Return each line of the listing below that contains the string "Instruction".
start SOURCE RECORDS
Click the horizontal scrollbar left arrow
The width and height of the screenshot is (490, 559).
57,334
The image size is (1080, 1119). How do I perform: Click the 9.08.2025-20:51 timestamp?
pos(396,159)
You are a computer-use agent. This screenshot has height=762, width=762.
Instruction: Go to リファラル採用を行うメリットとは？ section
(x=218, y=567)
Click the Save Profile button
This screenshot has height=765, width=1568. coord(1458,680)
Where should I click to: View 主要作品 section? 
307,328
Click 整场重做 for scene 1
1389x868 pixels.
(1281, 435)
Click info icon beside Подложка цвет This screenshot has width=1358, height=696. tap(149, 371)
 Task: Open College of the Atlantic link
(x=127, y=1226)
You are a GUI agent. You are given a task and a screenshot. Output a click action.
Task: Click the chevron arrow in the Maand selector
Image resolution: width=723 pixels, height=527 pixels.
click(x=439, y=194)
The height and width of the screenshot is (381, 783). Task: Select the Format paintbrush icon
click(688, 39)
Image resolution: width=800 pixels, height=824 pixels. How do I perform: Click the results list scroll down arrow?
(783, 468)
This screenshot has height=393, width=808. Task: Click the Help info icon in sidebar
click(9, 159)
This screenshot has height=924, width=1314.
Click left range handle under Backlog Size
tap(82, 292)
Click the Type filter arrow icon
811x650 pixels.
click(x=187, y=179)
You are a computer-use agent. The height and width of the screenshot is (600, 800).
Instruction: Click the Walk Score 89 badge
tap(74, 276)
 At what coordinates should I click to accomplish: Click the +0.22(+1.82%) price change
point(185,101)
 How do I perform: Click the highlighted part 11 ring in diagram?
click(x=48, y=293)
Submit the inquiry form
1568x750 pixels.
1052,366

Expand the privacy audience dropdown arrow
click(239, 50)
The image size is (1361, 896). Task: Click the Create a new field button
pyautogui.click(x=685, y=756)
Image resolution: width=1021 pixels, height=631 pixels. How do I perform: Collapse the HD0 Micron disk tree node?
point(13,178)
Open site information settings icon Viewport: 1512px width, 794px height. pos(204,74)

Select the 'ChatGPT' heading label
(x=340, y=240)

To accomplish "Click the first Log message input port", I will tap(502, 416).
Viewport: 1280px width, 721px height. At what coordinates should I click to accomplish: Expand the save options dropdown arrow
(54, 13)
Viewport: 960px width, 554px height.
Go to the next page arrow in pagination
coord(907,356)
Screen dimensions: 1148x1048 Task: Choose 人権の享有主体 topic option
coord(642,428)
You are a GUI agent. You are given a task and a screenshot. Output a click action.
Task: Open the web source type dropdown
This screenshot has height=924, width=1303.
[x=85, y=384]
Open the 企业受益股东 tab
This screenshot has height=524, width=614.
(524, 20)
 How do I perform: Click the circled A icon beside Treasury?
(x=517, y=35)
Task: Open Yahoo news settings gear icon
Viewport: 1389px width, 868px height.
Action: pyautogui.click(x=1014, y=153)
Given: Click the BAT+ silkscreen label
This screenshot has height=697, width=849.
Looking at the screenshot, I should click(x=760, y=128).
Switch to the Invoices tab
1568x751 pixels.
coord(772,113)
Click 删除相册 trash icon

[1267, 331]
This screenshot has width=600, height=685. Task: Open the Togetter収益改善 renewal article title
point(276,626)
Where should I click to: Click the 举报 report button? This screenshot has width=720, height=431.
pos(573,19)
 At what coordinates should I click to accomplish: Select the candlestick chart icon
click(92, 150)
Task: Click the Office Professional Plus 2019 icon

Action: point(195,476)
end SOURCE RECORDS
_ANSWER TO THE PROBLEM_
Instruction: Go to リファラル採用を行うメリットとは？ section
Instruction: Click the Walk Score 89 badge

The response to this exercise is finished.